Teams with deep pockets and/or multiple picks would likely be the best equipped to make such offers, but that dynamic could change, too, should MLB do the right things and abolish draft-pick compensation for signing free agents.
The trading of picks, however, if regulated properly, could be a way to help clubs such as Washington, Kansas City, Pittsburgh and Florida improve their rosters a lot quicker and even stay competitive for longer.
But this subject is for later, because we're at least two or three years away from the possibility.
Around The Diamond
• We were all hoping for an epic battle between Anthony Ranaudo and Drew Pomeranz Friday night, but rain washed away the game. It was re-scheduled for Saturday, but the showdown never happened. Yes, both pitchers took the mound Saturday afternoon, but neither was effective by any stretch of the imagination.

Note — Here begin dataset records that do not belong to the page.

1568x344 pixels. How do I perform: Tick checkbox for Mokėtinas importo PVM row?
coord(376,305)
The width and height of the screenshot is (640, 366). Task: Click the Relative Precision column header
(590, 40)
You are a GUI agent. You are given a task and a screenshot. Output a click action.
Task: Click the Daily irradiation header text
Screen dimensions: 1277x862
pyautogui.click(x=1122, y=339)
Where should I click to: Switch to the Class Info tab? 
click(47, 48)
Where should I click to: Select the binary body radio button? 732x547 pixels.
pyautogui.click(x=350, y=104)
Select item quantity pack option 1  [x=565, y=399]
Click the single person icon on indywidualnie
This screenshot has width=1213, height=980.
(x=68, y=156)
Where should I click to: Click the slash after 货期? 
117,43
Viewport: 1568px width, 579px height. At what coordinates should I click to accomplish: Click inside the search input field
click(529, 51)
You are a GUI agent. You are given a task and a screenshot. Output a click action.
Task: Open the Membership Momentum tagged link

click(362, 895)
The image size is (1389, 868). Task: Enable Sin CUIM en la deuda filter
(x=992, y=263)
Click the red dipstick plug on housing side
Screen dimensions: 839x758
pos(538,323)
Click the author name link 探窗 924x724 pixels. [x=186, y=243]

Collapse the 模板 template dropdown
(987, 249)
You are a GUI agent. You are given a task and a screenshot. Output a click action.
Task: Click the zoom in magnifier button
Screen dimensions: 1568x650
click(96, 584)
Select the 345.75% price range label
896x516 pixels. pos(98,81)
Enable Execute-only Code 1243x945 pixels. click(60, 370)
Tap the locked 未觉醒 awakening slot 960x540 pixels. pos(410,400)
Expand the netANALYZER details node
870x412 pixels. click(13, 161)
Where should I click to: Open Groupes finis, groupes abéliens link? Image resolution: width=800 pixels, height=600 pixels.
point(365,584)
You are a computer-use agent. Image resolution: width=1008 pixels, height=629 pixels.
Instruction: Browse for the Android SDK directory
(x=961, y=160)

Ranaudo served up nine earned runs on nine hits in just 1 2/3 innings -- easily his worst start of his career at LSU. He walked one and struck out two, but hit a batter and tossed a wild pitch, too.
"They were both all over the place," said an AL club's crosschecker. "Ranaudo just didn't have it. The velocity was OK, he's never been a guy to overpower, but everything was up and over the plate."
Pomeranz wasn't much better, lasting just three innings and yielding four earned runs. The left-hander issued nine walks -- a career worst --and struck out three. He walked the first two batters of the fourth inning with a 9-4 lead, prompting his removal.
"It was forgettable," the crosschecker said. "Honestly, I didn't see anything useful from either pitcher. Both will bounce back next week, this one just goes in the book as a mulligan."
• Grandal singled, doubled and walked twice at Florida State, improving to .468/.543/.823 in conference play, and .425/.536/.733 with nine homers and 16 doubles overall.
• Right-hander Cole Cook fanned nine and allowed two earned runs on eight hits versus Portland Saturday. Cook wasn't sharp but has had a strong season and figures into the draft sometime between round two and four. Of course, he's a sophomore-eligible, so he could also return to Pepperdine next season and try to improve his stock.